I have a fillable pdf with fields that need to be filled out by the user. I am trying to auto-generate responses to for those fields with python, but I need to know the width/length of the form fields in order to know whether my responses will fit in the field.
How do I find the width of these fields, or at least test whether a possible response will fit?
I was thinking that if I knew the font and font size of the field, that might help.
Edit: I just realized that the pdf is encrypted, so interfacing with the pdf in a programmatic way may be impossible. Any suggestions for a quick and dirty solution are welcome though.
Link to form: http://static.e-publishing.af.mil/production/1/af_a1/form/af910/af910.pdf
I need to know the width of the comments blocks.
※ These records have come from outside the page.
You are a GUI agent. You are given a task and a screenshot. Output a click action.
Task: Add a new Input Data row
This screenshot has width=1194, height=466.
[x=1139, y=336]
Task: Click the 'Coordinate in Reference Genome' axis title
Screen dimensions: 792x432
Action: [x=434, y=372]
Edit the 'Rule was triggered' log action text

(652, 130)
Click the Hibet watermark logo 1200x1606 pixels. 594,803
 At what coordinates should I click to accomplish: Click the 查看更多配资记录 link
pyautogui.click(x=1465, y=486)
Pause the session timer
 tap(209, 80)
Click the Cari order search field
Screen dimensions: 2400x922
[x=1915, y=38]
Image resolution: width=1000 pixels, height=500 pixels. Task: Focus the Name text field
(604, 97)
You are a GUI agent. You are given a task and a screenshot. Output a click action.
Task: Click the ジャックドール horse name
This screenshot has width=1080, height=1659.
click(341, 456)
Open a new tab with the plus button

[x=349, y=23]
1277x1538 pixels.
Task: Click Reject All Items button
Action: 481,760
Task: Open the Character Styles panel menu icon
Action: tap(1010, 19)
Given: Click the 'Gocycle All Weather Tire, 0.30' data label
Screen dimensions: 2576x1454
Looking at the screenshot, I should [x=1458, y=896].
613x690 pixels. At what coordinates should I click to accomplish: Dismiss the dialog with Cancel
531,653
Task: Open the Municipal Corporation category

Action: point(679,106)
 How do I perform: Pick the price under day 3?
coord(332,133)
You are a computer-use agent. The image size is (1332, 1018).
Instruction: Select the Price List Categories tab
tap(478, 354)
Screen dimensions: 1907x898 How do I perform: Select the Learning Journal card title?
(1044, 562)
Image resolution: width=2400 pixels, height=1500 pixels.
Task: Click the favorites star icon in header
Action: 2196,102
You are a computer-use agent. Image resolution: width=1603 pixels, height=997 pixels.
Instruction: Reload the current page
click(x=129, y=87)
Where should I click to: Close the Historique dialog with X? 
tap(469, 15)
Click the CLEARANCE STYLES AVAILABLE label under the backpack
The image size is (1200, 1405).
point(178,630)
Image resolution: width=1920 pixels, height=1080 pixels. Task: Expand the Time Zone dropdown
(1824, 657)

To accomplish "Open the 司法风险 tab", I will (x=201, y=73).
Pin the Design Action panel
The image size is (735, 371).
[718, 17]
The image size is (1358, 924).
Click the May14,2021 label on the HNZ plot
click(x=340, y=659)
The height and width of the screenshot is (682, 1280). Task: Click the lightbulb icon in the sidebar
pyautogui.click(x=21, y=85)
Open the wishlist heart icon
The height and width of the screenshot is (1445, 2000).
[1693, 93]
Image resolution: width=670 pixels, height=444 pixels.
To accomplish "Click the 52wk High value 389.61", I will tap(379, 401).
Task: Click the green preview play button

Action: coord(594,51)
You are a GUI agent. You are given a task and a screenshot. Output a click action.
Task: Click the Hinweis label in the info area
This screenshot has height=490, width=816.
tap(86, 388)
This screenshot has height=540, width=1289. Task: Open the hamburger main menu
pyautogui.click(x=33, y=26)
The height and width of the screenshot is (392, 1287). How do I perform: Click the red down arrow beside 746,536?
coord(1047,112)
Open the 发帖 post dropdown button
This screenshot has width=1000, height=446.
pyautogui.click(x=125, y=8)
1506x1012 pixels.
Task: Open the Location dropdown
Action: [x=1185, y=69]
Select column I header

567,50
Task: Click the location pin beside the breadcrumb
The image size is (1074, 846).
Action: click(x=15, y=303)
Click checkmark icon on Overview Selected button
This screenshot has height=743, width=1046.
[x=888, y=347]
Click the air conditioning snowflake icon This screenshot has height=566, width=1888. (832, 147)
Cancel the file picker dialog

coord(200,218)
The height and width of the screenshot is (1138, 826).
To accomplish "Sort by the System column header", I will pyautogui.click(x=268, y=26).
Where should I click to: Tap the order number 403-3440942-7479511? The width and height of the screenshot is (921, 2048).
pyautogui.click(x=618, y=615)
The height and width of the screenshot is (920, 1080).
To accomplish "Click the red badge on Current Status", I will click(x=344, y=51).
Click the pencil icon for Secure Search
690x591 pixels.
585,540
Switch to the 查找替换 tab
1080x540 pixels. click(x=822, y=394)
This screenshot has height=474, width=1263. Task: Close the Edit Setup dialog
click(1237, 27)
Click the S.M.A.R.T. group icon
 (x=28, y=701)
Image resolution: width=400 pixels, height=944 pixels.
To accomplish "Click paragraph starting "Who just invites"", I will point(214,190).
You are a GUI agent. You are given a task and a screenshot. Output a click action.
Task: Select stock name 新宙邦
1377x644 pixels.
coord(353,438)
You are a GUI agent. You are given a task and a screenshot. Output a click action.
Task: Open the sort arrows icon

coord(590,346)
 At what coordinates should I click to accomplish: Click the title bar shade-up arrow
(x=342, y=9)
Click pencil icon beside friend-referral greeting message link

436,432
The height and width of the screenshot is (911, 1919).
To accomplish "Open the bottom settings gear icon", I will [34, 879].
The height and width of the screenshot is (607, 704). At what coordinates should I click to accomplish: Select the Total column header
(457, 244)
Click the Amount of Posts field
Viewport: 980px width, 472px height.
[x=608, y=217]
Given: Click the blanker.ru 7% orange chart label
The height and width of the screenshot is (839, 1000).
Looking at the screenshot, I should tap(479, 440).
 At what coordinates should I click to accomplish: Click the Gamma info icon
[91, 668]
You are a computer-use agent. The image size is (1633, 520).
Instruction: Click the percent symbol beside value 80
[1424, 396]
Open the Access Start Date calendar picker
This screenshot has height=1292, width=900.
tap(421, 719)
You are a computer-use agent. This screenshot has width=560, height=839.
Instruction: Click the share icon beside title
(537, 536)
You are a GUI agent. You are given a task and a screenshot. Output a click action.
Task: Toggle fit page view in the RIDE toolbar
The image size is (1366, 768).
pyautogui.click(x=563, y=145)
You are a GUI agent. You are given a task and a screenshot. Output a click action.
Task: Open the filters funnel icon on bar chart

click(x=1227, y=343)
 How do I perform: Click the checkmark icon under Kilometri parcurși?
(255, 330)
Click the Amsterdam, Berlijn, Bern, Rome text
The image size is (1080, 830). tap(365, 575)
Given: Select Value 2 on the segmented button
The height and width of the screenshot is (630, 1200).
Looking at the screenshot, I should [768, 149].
After some quick digging around in pdf files and one of Adobe's pdf references (source) it turns out that a text field may have a key "MaxLen" whose value is an integer representing the maximum length of the field's text, in characters (See page 444 in the reference mentioned). It appears that if no such key is present, there is no maximum length.
What one could do then, is simply search the pdf file for the "MaxLen" keys (if multiple text fields, else you could just search for one) and return their values. E.g.:
import re
with open('your_file.pdf', 'r', errors='ignore') as pdf_file:
content = pdf_file.read()
# Matches every substring "n" (n is an integer) with a preceding "/MaxLen "
regexp = '(?<=\/MaxLen )\d+'
max_lengths = [int(match) for match in re.findall(regexp, content)]
(If the file is huge you may not be able to read it all into memory at once. If that's the case, reading it line by line could be a solution.)
max_lengths will then be a list of all the "MaxLen" values, ordered after occurrence in the file (the first occurrence will be first etc.).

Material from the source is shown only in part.